Covering California’s cap-and-trade program and Near Zero’s report, California’s climate emissions are falling, but cap-and-trade is not the cause, Capital & Main spoke with Near Zero’s Danny Cullenward:

The Near Zero study found that California greenhouse emissions have been cut – by five percent in 2016 alone – but through changes in the mix of sources generating electricity, including hydropower and solar, rather than cap-and-trade.

The study’s lead author Danny Cullenward said research found that the current limits on pollution set by cap-and-trade are far above actual emissions. The result is an oversupply of allowances that keep the price of carbon cheap and, critics contend, give companies little incentive to slash emissions. That build up of unused allowances enables companies “to maintain their emissions farther into the future than post-2020 program caps might nominally suggest,” he wrote in the report’s summary.

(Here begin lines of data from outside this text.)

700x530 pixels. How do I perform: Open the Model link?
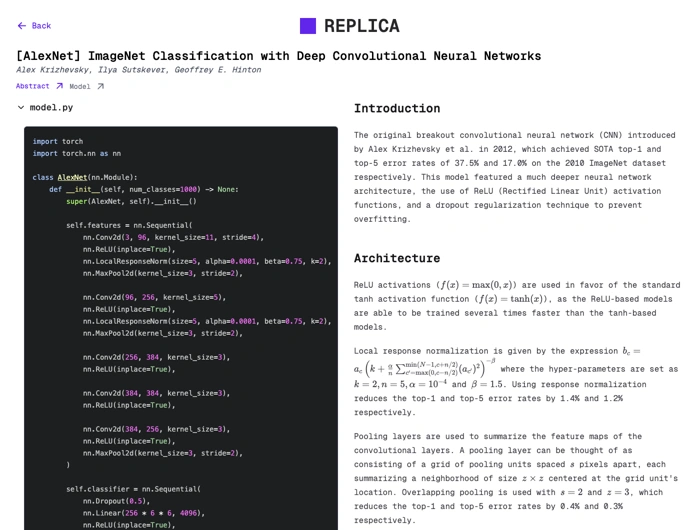[80, 87]

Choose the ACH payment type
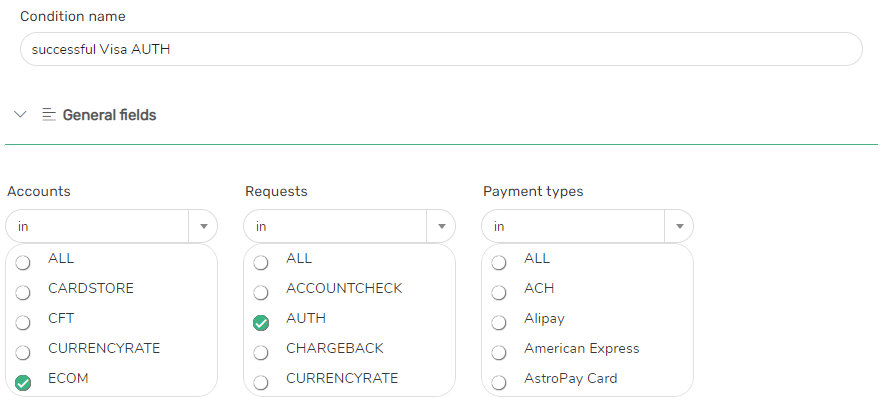click(x=499, y=293)
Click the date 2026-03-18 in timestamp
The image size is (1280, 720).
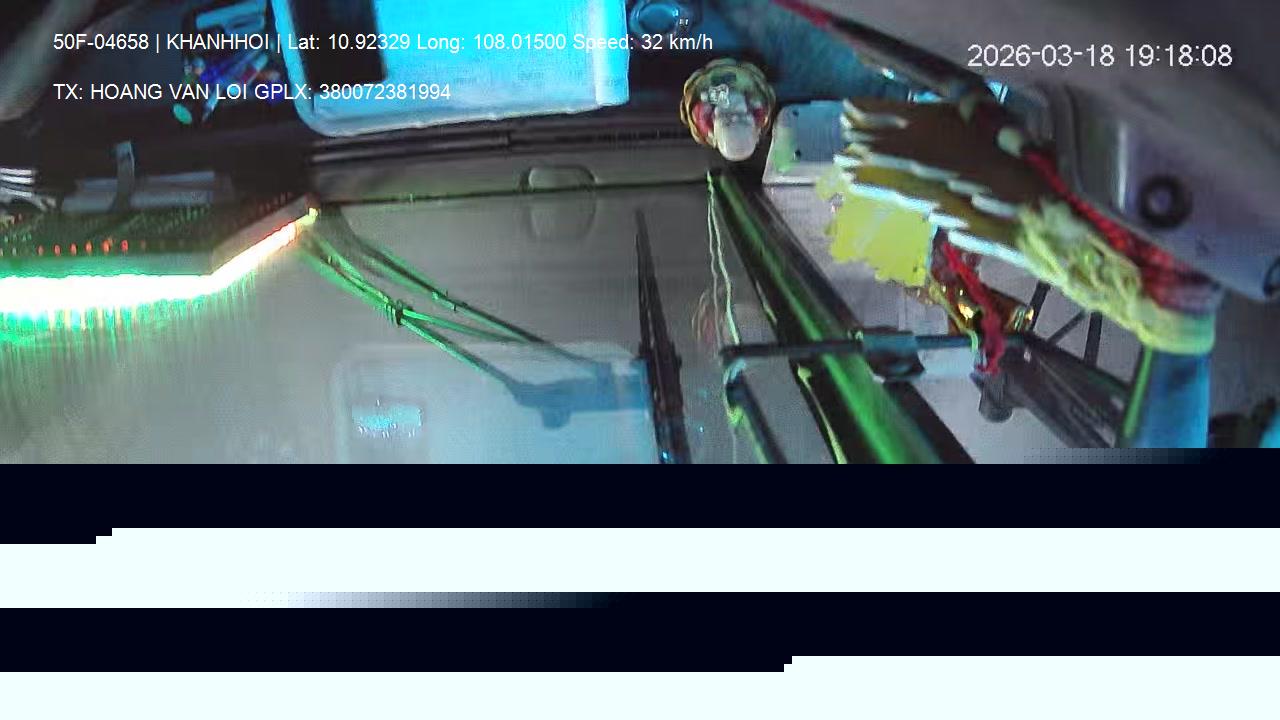click(x=1040, y=56)
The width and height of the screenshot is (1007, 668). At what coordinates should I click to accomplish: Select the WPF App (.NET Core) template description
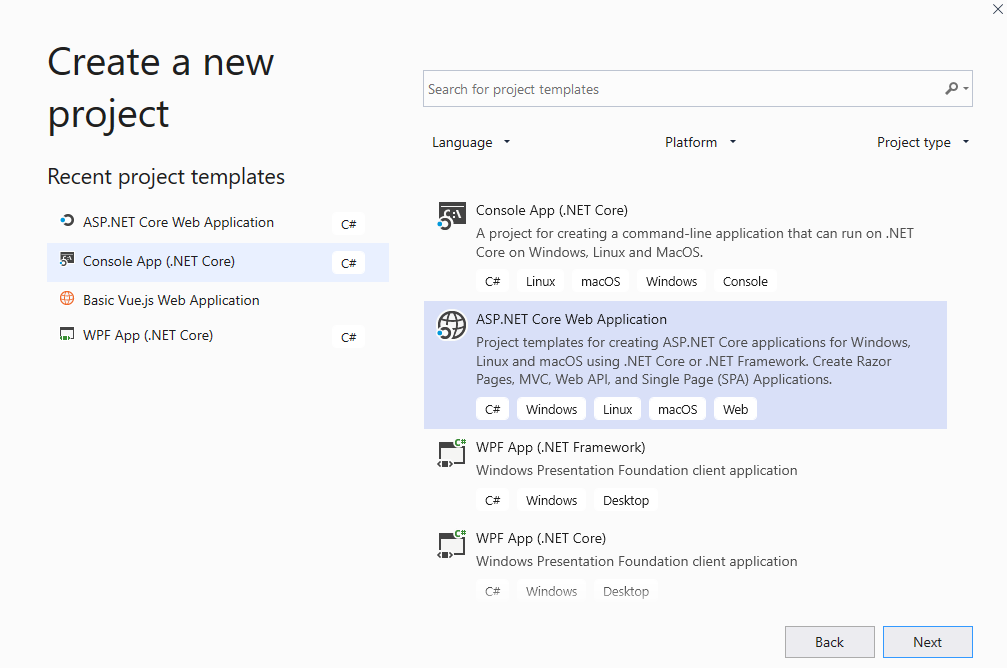[x=636, y=561]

Cullenward told Capital & Main cap-and-trade needs to be tweaked in order to meet California’s goal of reducing emissions by 40 percent below 1990 levels by the year 2030. “Emissions have fallen pretty quickly and that’s good news. But a lot of people are saying, ‘See, the cap and trade program is working,’ and our analysis shows that it’s too soon to say that.”

Cullenward added that the promise of cap-and-trade is real, but that there is “more work to do” to make it effective. “The state is pursuing an ambitious 2030 climate target, and regulators expect cap-and-trade to play the single biggest role in reducing emissions.”